>>>
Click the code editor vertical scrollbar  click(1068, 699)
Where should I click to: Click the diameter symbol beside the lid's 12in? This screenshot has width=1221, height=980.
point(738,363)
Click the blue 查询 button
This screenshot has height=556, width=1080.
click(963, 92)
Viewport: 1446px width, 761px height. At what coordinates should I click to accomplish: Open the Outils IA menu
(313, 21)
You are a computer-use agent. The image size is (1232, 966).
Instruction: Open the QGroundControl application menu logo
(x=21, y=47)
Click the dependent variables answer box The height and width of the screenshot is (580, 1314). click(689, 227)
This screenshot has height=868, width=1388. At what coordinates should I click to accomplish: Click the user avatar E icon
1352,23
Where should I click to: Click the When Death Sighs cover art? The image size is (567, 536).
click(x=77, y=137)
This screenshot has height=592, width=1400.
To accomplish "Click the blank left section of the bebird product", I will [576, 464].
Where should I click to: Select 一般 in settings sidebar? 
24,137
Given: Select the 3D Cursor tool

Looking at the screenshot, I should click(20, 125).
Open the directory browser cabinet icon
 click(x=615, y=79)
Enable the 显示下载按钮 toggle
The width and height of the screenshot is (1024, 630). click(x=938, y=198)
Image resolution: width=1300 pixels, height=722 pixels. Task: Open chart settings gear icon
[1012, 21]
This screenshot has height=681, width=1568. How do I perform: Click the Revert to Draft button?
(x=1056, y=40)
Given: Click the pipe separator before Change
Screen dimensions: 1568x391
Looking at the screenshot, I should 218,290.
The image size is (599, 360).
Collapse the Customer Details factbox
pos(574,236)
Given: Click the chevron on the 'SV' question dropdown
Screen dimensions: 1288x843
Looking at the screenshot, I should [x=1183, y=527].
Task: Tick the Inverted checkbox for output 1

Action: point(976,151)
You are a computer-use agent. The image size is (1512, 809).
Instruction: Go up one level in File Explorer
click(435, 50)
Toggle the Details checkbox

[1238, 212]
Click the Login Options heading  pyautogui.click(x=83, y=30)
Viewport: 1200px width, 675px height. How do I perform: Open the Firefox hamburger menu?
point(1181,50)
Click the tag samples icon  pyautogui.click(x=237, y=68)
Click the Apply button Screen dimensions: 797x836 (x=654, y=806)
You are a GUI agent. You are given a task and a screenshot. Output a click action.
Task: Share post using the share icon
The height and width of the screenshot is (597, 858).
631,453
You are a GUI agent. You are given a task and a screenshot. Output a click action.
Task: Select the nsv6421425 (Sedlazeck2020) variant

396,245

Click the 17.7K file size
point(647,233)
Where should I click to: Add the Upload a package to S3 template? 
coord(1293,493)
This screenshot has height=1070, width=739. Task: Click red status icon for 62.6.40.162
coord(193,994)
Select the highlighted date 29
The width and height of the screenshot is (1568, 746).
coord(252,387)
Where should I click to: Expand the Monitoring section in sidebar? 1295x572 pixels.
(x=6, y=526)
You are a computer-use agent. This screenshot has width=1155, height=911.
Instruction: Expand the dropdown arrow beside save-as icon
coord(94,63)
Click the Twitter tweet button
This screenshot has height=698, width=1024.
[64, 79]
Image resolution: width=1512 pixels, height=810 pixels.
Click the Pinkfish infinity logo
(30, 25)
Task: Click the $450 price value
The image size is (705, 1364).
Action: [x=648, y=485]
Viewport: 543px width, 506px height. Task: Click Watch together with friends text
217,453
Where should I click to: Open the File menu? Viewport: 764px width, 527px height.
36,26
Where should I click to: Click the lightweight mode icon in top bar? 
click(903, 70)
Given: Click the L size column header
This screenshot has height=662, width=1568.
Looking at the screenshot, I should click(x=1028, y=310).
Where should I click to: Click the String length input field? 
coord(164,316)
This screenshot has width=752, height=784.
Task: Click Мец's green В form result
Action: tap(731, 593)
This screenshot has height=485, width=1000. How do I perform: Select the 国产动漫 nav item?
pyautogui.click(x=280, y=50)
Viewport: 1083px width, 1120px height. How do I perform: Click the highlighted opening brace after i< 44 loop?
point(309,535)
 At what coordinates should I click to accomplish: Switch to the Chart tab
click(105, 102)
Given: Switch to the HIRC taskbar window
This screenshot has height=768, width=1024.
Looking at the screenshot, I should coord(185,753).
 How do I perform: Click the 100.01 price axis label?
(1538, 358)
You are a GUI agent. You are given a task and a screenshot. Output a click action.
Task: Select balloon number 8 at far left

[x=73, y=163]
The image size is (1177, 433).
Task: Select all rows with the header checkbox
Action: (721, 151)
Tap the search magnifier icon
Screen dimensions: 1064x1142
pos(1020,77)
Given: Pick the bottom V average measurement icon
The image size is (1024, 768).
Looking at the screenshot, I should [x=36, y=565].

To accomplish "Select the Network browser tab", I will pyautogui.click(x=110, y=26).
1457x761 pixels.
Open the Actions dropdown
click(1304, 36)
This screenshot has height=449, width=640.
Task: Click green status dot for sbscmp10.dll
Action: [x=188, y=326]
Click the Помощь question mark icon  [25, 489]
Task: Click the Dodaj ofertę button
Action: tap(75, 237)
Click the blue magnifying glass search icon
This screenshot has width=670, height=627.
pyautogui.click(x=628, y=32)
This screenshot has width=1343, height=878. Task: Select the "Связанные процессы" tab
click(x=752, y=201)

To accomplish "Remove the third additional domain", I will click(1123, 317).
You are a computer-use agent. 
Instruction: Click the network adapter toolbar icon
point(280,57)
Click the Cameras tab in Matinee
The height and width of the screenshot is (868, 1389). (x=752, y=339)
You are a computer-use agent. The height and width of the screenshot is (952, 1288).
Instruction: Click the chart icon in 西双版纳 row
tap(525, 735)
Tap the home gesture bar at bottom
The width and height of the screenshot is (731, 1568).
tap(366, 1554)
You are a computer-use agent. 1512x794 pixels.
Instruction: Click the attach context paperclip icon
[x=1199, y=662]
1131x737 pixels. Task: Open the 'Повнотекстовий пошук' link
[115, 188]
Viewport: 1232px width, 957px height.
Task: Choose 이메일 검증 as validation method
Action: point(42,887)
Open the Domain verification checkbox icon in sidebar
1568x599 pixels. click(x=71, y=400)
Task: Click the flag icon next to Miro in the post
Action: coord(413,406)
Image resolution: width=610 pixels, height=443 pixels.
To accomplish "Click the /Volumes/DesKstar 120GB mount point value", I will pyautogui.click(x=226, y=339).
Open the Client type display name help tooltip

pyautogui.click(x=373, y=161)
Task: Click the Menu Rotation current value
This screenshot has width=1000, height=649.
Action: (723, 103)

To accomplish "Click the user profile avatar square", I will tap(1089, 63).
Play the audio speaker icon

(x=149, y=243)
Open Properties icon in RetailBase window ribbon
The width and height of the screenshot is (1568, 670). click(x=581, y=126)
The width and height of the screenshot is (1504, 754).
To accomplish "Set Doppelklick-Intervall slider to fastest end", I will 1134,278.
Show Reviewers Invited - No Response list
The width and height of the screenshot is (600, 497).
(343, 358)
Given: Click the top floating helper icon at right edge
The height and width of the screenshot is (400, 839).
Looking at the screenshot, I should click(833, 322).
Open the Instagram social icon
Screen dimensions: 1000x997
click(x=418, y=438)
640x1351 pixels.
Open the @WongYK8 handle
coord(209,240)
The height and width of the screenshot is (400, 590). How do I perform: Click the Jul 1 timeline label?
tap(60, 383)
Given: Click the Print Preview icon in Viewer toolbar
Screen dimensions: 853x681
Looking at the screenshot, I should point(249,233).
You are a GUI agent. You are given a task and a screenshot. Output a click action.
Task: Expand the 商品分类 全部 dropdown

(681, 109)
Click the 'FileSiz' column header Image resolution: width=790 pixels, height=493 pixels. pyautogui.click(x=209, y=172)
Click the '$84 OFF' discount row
<<<
WORK TASK
When a line in the listing includes the word "computer", report that line in full.

OUTPUT
You are a computer-use agent. The image size is (1232, 966).
You are a computer-use agent. The image size is (1512, 809).
You are a computer-use agent. This screenshot has width=1155, height=911.
You are a computer-use agent. 
You are a computer-use agent. The height and width of the screenshot is (952, 1288).
You are a computer-use agent. 1512x794 pixels.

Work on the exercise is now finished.